İlkokul dördüncü sınıftayken okulda düzenlenen bir kompozisyon yarışmasına katılmış ve birinci olmuştum. Yeşilay Haftası’na özel gerçekleştirilen yarışmanın konusu sağlığa zararlı alışkanlıklardı. Dereceye giren yazılar okulun panosuna asılmıştı. Hikâyenin geri kalanını annem şöyle anlatır: Oğlunun birinci olması onu elbette çok mutlu etmişti. Hevesli bir şekilde okulun yolunu tutmuştu. Yarışmayı kazanan öğrencinin velisi olarak böbürlenerek kompozisyonların asılı olduğu panoya gelmiş, gururla çocuğunun yazısını okumaya başlamıştı. Ancak yazıyı okuduktan sonra tarif edilemez bir mahcubiyet içine girmişti.

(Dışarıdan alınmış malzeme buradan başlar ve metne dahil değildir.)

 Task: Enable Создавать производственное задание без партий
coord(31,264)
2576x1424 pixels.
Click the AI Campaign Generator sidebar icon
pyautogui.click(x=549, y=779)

Gurur yerini utanca bırakmıştı. Sebebi ise yazının tamamını annemin sigara bağımlılığı üzerine kurgulamış olmamdır.
İngiltere sigarayı tamamen yasaklıyor
Gerçekten de sigaraya küçüklüğümden beri tutkulu bir şekilde karşıydım. Liseyi yatılı okurken son sınıfta yurtta sigara içmeyen tek kişi bendim. Yazıya böyle uzun bir giriş yapmamın sebebi ise işte o liseyi yatılı okuduğum ülke sigarayı tamamen yasaklayacak bir adım attı. 2009 ve sonrasında doğanların ömür boyu sigara satın almasını imkansız kılacak yasa taslağı İngiltere parlamentosundaki ilk oylamadan geçti. Yasaya değişikliklerin teklif edilebileceği ikinci oylamanın önü açılmış oldu.
Başbakan Rishi Sunak, 10 Downing Street’deki ömrünün belki de sonuna gelirken en önemli projelerinden birini hayata geçirmek üzere. Ancak yasaya kendi partisinden kuvvetli bir muhalefet de var. Halefleri Liz Truss ve Boris Johnson eleştirilerini dile getirirken, Sunak’ın lideri olduğu Muhafazakâr Parti’den 59 milletvekili ret oyu kullandı. Onlarca Muhafazakâr Parti milletvekili de çekimser oy verdi. Sunak’ın yerine partinin yeni lideri olarak geçebilecek kuvvetli adaylar olarak görülen Kabine üyeleri Kemi Badenoch ve Penny Mordaunt da evet oyu kullanmayanlar arasındaydı.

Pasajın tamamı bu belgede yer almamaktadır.